Showing posts with label Meltdown: A Race Against Disaster. Show all posts
Showing posts with label Meltdown: A Race Against Disaster. Show all posts

Monday, March 18, 2019

Meltdown: A Race Against Disaster at Three Mile Island

Meltdown
A Race Against Nuclear Disaster at Three Mile Island
by Wilborn Hampton
Candlewick Press, 2001


It's been 40 years since the accident - some may call it a near-disaster -  at the Three Mile Island nuclear power plant near Middletown, Pennsylvania, which began in the early hours of March 28, 1979.

My reminiscences of the accident were posted back in March of 2009, where I also posted reviews of fiction, such as Michael Swanwick's In the Drift, dealing with nuke plant disasters.

For the 40th anniversary, I decided to read an account of the accident by Wilborn Hampton (b. 1940), who was a UPI reporter in 1979. Although Hampton was a foreign affairs reporter, and did not normally cover domestic events or science and technology, he was dispatched to Three Mile Island on March 30 to assist another UPI reporter with what was turning out to be a major story.


Metropolitan Edison's Three Mile Island nuclear power plant at the time of the accident. Literally located on an island in the middle of the Susquehanna River, the plant's reactor containment buildings are the two cylindrical structures in the middle of the photo. The cooling towers are the large white structures located on the left- and right- hand sides of the photo.

'Meltdown' is not a technical history of the accident, but a personal reminiscence of reporting on the event 'as it happened'. The book is an illustrated narrative, providing black and white photographs and diagrams in accompaniment to the author's spare, declarative text. 

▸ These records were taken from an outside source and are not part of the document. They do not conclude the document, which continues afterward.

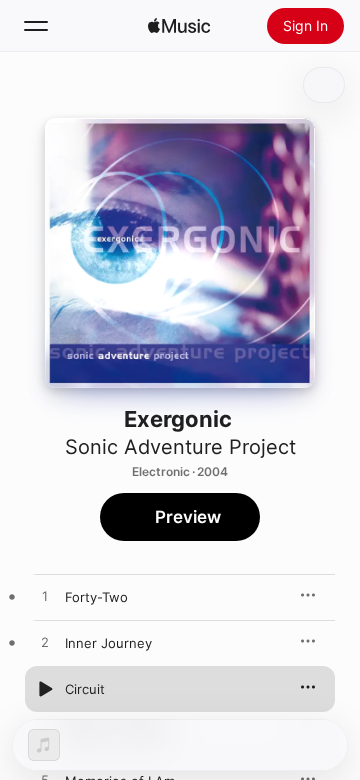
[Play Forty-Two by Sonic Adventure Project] (45, 597)
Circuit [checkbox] (85, 689)
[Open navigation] (36, 26)
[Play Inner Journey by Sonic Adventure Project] (45, 643)
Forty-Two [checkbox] (96, 597)
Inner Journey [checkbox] (108, 643)
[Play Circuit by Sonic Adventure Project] (45, 689)
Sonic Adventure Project (180, 447)
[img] (179, 26)
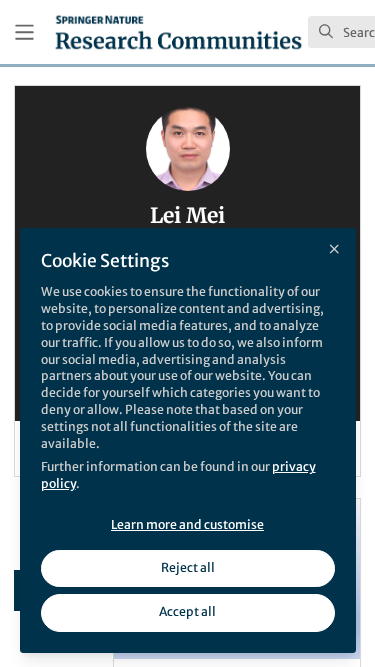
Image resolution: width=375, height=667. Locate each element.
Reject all (188, 567)
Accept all (187, 611)
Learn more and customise (187, 524)
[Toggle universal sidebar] (24, 32)
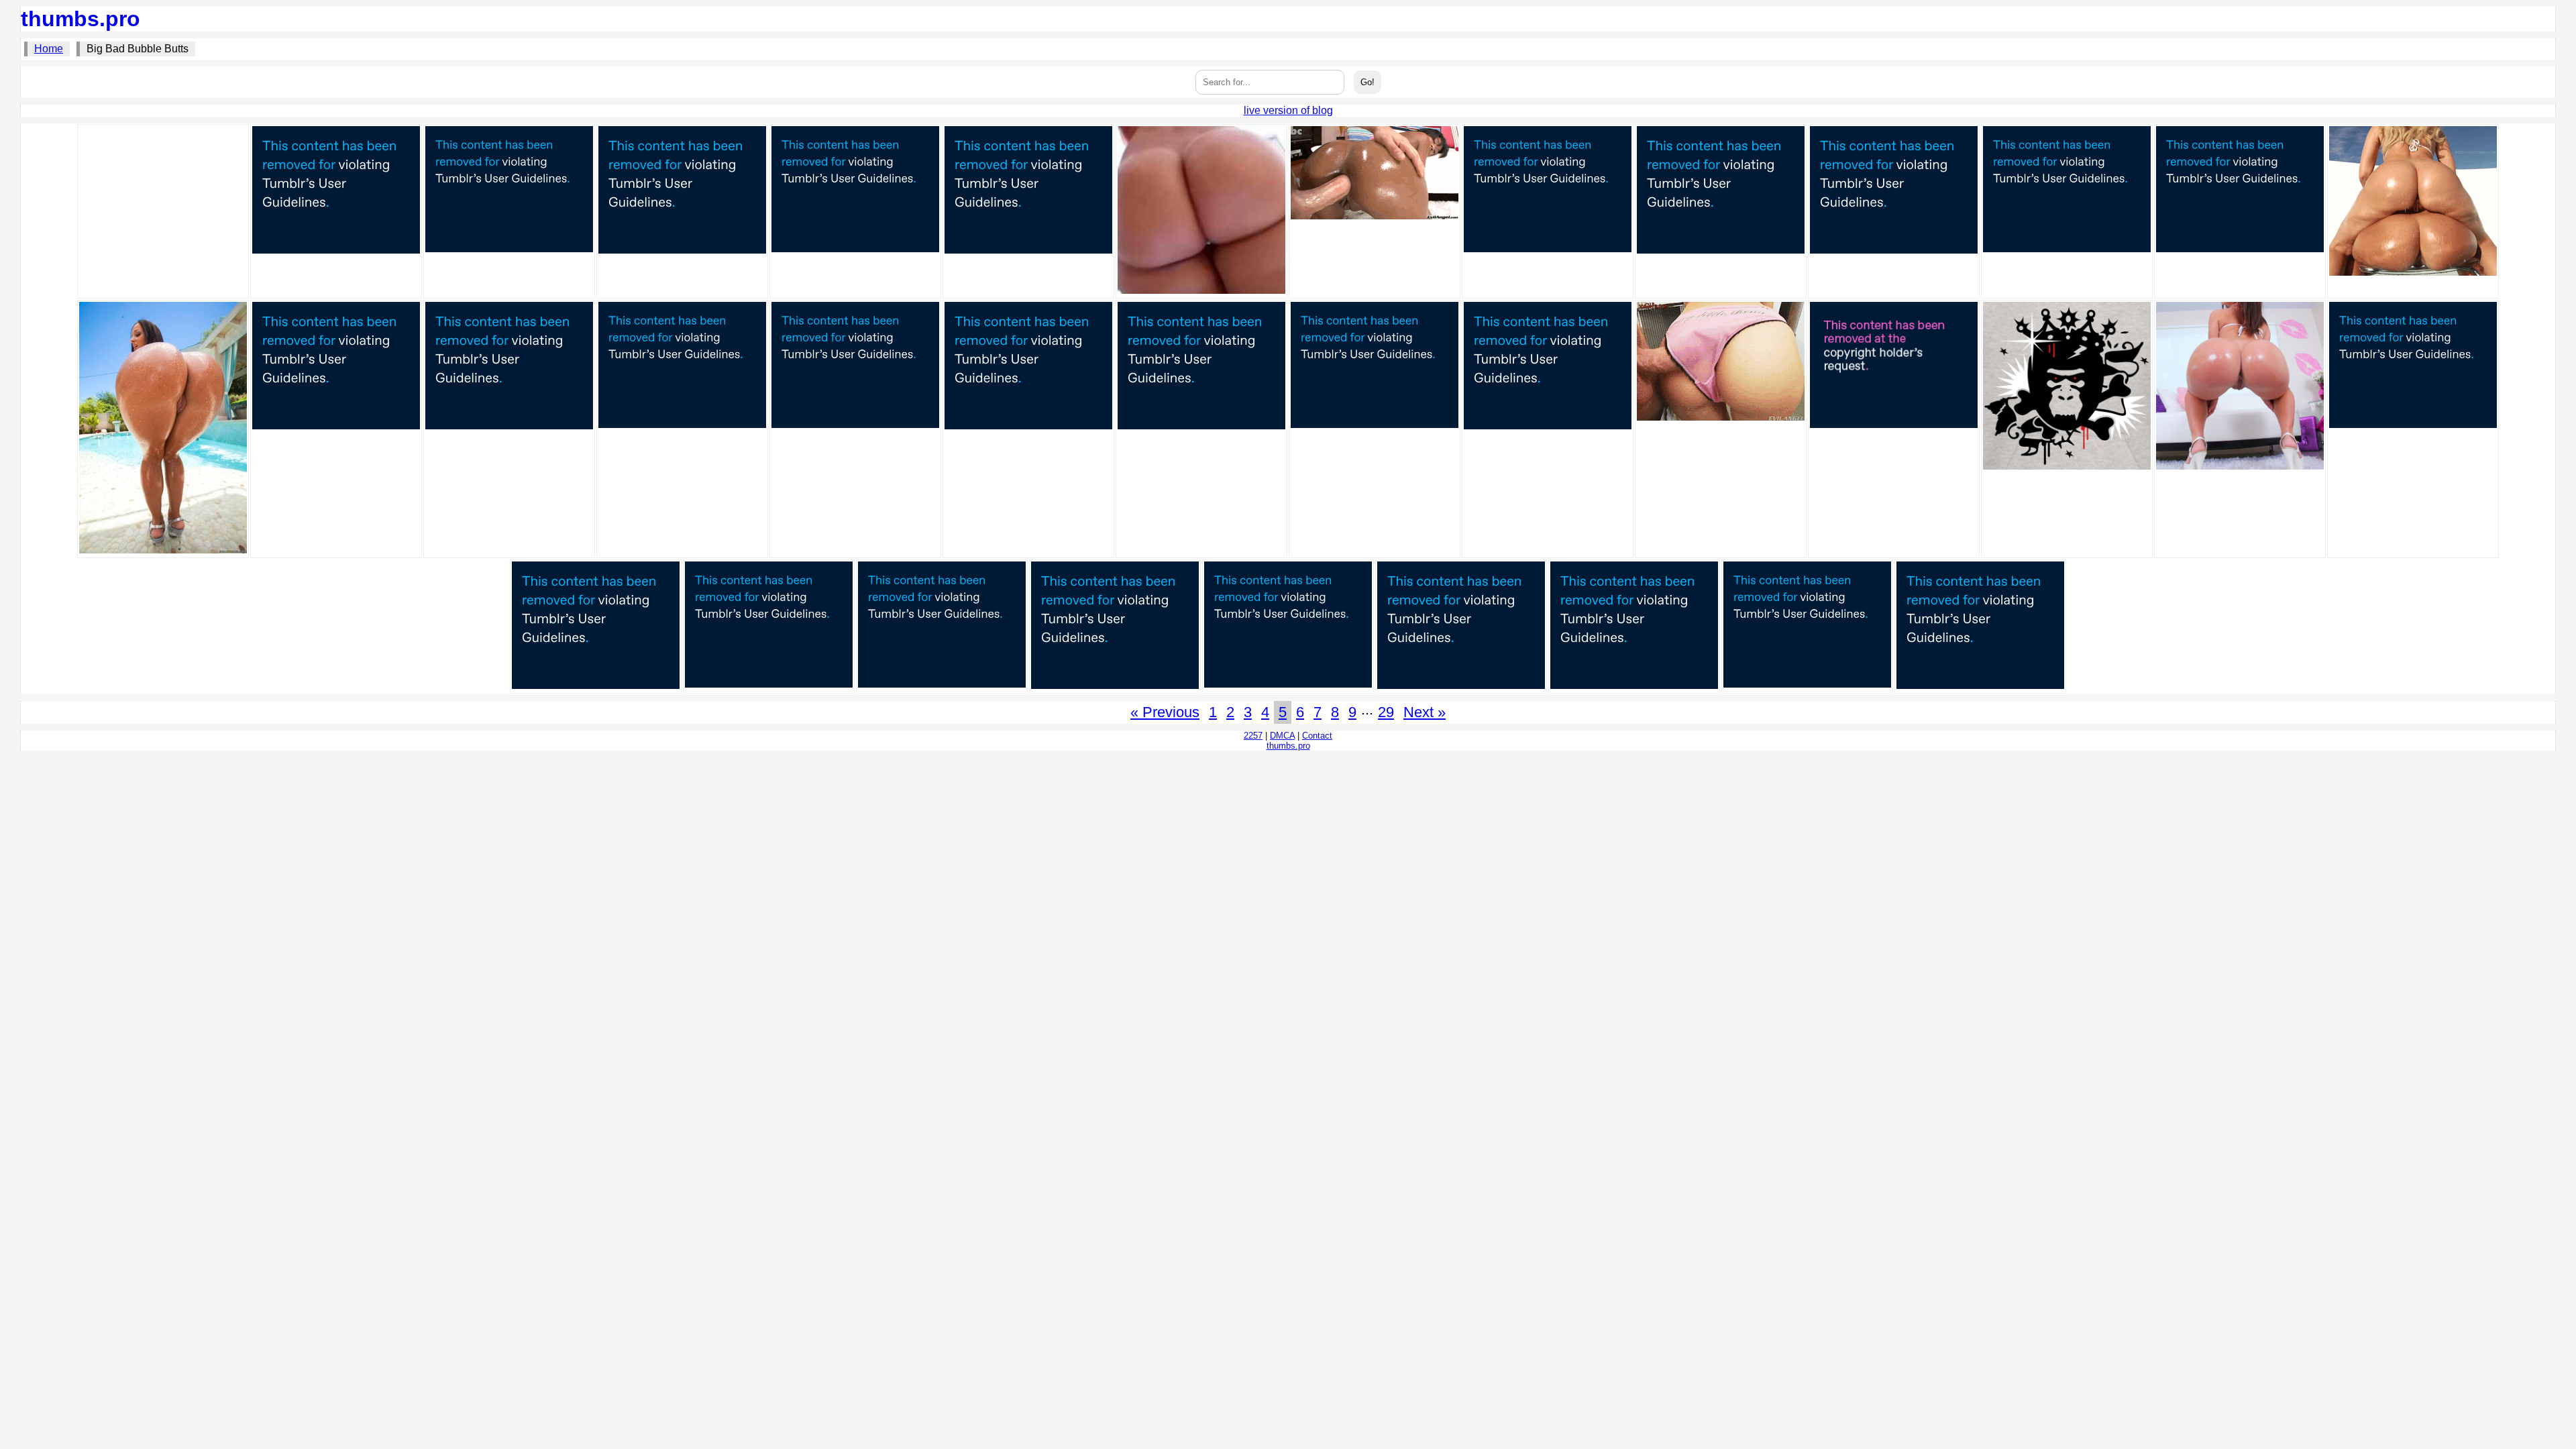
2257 (1253, 736)
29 (1386, 712)
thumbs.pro (80, 19)
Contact (1317, 736)
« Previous (1164, 712)
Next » (1424, 712)
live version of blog (1288, 110)
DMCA (1282, 736)
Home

A couple of worthwhile observations emerge from the pages of 'Meltdown'. One is that the plant operators could not 'see' what was taking place in reactor No. 2 in the sense of walking into the building and peering through a reinforced glass panel at the reactor core. In reality the core was a featureless stainless steel container lodged inside the containment building. 

The only thing the TMI plant personnel 'knew' about the condition of the reactor was what they saw on the gauges and multicolored light panels inside their control room. In fact, when an instrument in the containment building showed that the temperature within the core had reached 4,000 degrees Fahrenheit (as Michael Swanwick noted, hotter than the surface of Venus) the Metropolitan Edison staff refused to believe it - they thought the reading was due to a malfunction of the instrument. It's an indication of the confusion that governed the the handling of the accident.



Another observation is that there was continual uncertainty about how bad things would get. Some experts warned that it would be only hours before the hydrogen bubble (estimated to be 1,000 cubic feet in size) within the core would trigger an explosion that would render much of Pennsylvania uninhabitable for centuries. 

Others insisted there were days within which to try and eliminate the bubble by running water into the core and venting built-up gas into the atmosphere. Pennsylvania Governor Dick Thornburgh was forced to consider both points of view before declining to order an evacuation of the 200,000 people living in the vicinity of TMI.


Another observation deals with how the press covered major stories back in '79. Hampton writes about lugging his portable typewriter around with him; back in those days there were no laptops. There was also no internet, so people were reliant on the press and government statements to learn what was going on. 

And of course, while coverage of disasters such as hurricanes and tornadoes and terror bombings can include photographs and video of the carnage and its aftermath, there was no real 'visual' sense of what was taking place at TMI. The best the media could do was present rather bland footage of the exterior of the plant, and press conferences held by various state and federal officials (including President Jimmy Carter). 



Hampton's final chapter covers the Chernobyl disaster of 1986 and discusses the issues associated with nuclear power, all of which remain relevant today: Exelon, the current operators of TMI, plans to shut down reactor No. 1 this year, but there are calls from some Pennsylvania officials to continue operating the reactor as a preferred source of clean energy in an era of global warming

Summing up, 'Meltdown' stands the test of time as a readable overview of the accident, an overview designed to be informative to a nontechnical audience. I can't say that Baby Boomers will find the book nostalgic in the regular sense of the word, but it will bring you back to a specific time and place, particularly if you lived in the Northeast back in the Spring of '79.